A low PI-RADS score harbors a 5–10% risk of sPC, allowing biopsy to be potentially avoided21,34. Multivariate risk prediction tools including mpMRI findings from regions other than Japan have shown a high AUC of 0.82–0.9135. ROC analysis revealed that this novel model offered a high AUC (c index = 0.862) approximately equivalent to previous reports, although this novel model has not been externally validated and should not be compared to other risk models constructed from different regional and ethnic cohorts9. The risk model enables avoidance of unnecessary biopsies in more patients without increasing the risk of missing a diagnosis of sPC at an arbitrary probability threshold. More specifically, at probability thresholds of 10% and 20% in this model and with a cut-off PI-RADS score between 2 and 3, net reductions in biopsies were 43.0%, 57.0% and 57.0%, while rates of missing sPC were 2.3%, 6.4% and 6.4%, respectively. Using DCA, the present study showed that the risk model using PI-RADS scores improved clinical decisions for the biopsy of patients with suspected sPC, as compared with clinical parameter models or PI-RADS score alone. The risk model provided benefits in the decision to biopsy patients for sPC at probability thresholds exceeding 10%. From a practical perspective, at various probability cutoffs, the combined models demonstrated the best performance among all prediction parameters. Although cost-effectiveness remains an issue due to differences in social insurance situations and the high penetration rate of MRI in other countries, a protocol for biopsy indications for MRI in cases with high PSA value should be considered.

The present findings should be interpreted in the context of some limitations. First, this study represented a retrospective analysis, thus elevating the risk of selection biases. Second, inter-reader agreement on bpMRI was not evaluated in the present study. Third, low numbers of systemic biopsy cores were collected in our cohort. The number of sPC lesions detected by systemic biopsy was thought to be lower and could have improved model accuracy and internal validation. Fourth, this study targeted the first biopsy cases and the findings thus are not applicable to repeat biopsy cases. Last, no external validation was performed. If the excellent results obtained with bpMRI and other clinical parameters from a single institution as in this study are not reproduced in other hospitals, the broad use of the novel risk model will lead to patient mismanagement in a substantial proportion of cases.

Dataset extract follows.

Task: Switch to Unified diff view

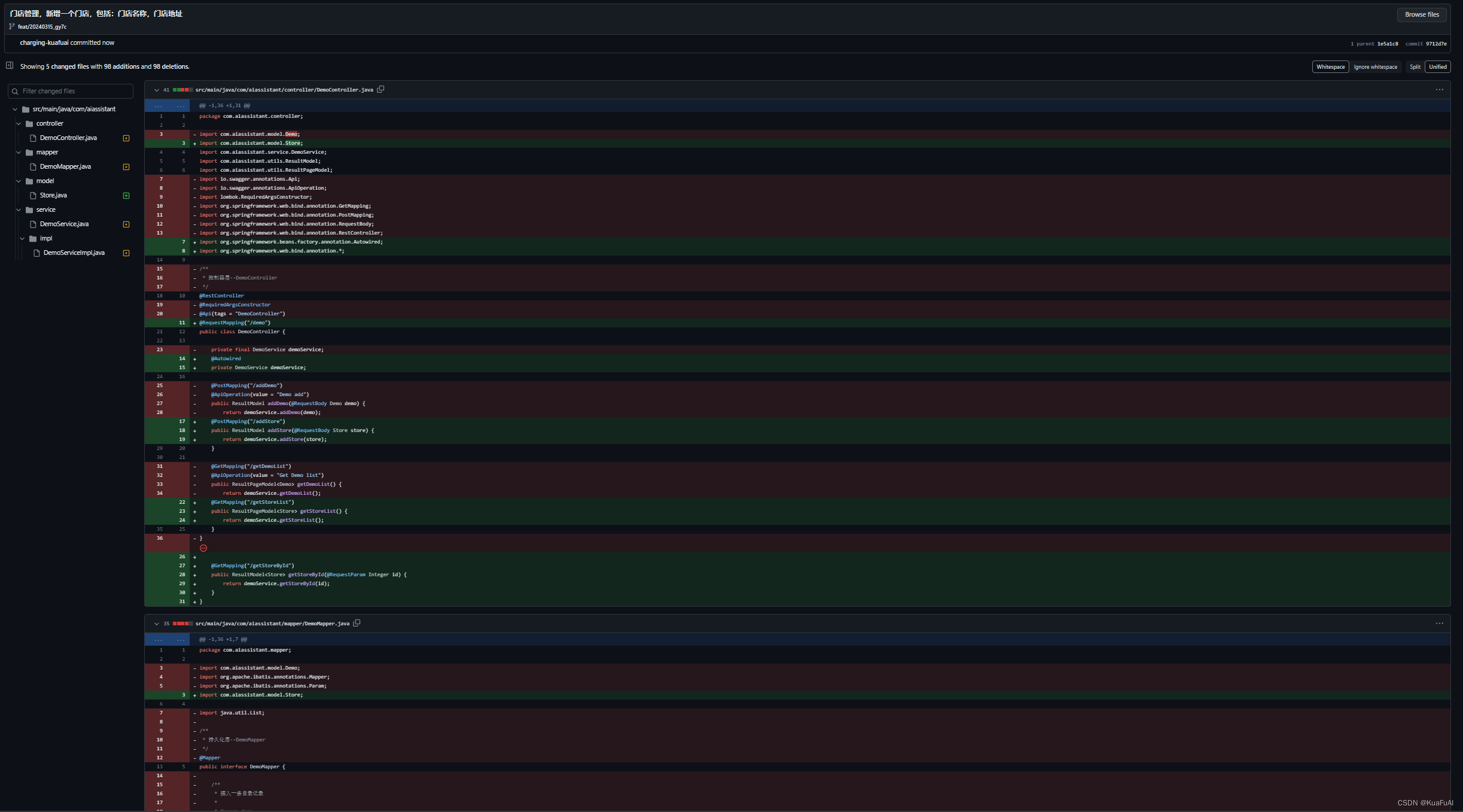Action: (1437, 67)
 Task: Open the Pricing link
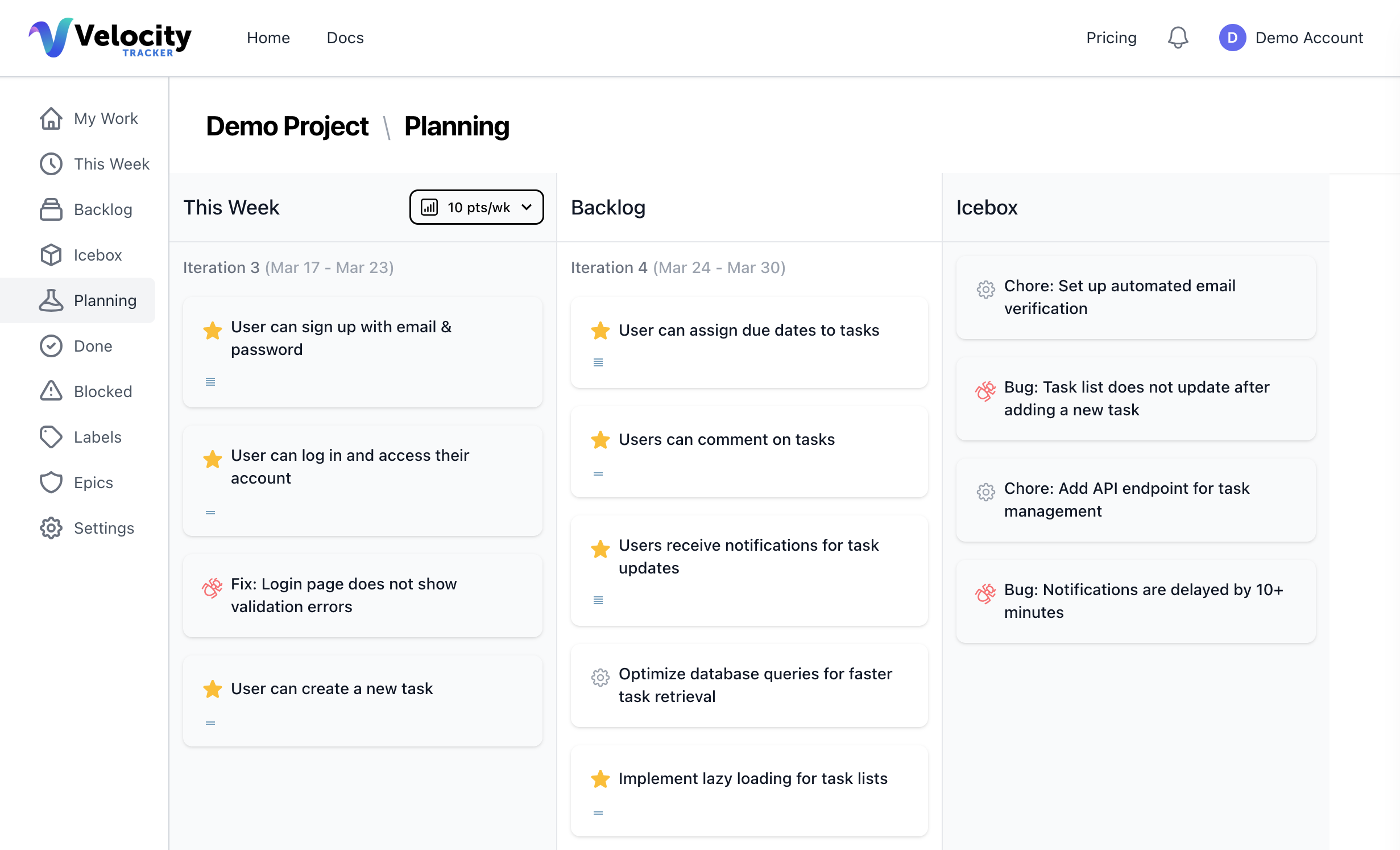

To the best of our knowledge, this represents the first report of a risk calculator and nomogram using PI-RADS version 2 score of bpMRI among Japanese males for detecting sPC in pre-biopsy settings. On the other hand, recent risk models have been reported to detect sPC using quantitative mpMRI, which may also help standardize mpMRI and bpMRI interpretation and image recognition using new statistical tools (machine learning, deep learning and neural network analysis)36,37. Risk models using genetic elements and molecular markers rather than image variables are also being reported38. Finally, prospective and multi-centric risk models for sPC risk prediction including such new biochemical parameters, financial aspects and novel MRI fusion biopsy data are expected to be established in the future.